[Opening Excerpted data section]
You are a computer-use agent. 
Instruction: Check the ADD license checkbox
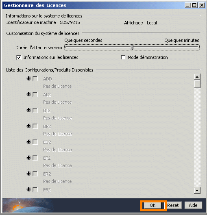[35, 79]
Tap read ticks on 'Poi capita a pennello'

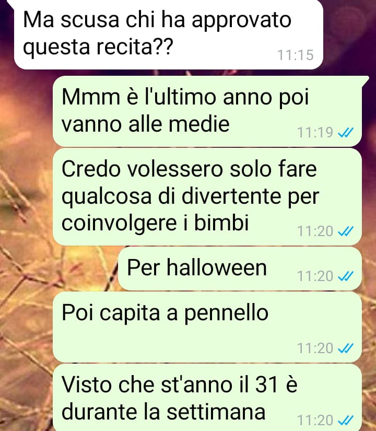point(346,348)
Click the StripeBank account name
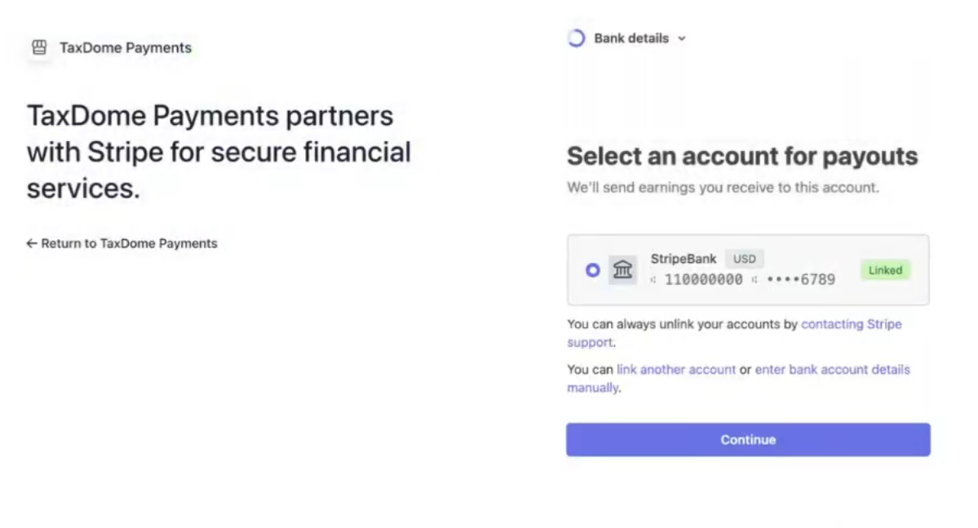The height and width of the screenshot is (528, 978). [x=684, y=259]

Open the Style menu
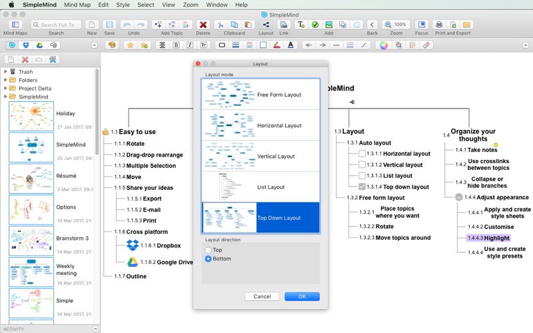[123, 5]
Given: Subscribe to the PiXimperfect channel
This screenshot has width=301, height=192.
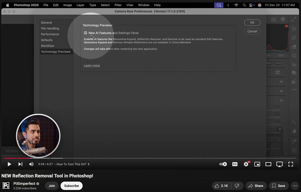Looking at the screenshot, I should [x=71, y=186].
[Closing Excerpted data section]
[Opening Excerpted data section]
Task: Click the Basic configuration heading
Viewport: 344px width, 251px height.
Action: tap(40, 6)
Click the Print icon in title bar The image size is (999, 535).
[Closing Excerpted data section]
[Opening Excerpted data section]
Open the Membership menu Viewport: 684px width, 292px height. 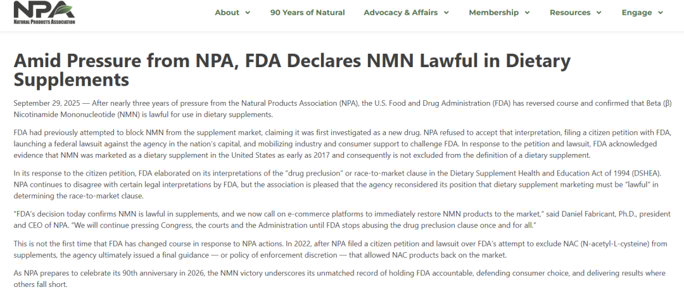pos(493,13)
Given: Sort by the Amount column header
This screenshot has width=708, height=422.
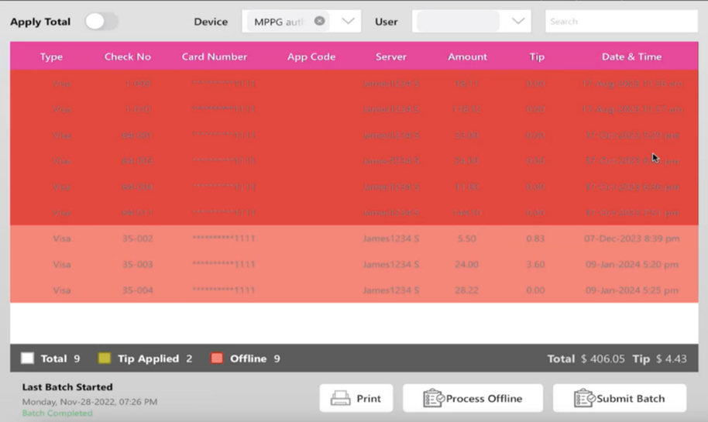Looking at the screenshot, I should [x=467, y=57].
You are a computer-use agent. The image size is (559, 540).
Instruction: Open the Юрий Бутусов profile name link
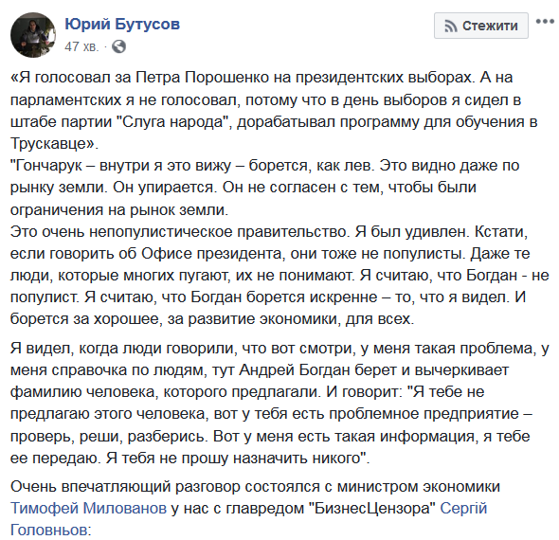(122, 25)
[Closing Excerpted data section]
● **Description of the task**: Show all lines from the entries that hold "image".

● **Solution below**:
Click the Print icon in title bar The image size is (999, 535).
You are a computer-use agent. The image size is (559, 540).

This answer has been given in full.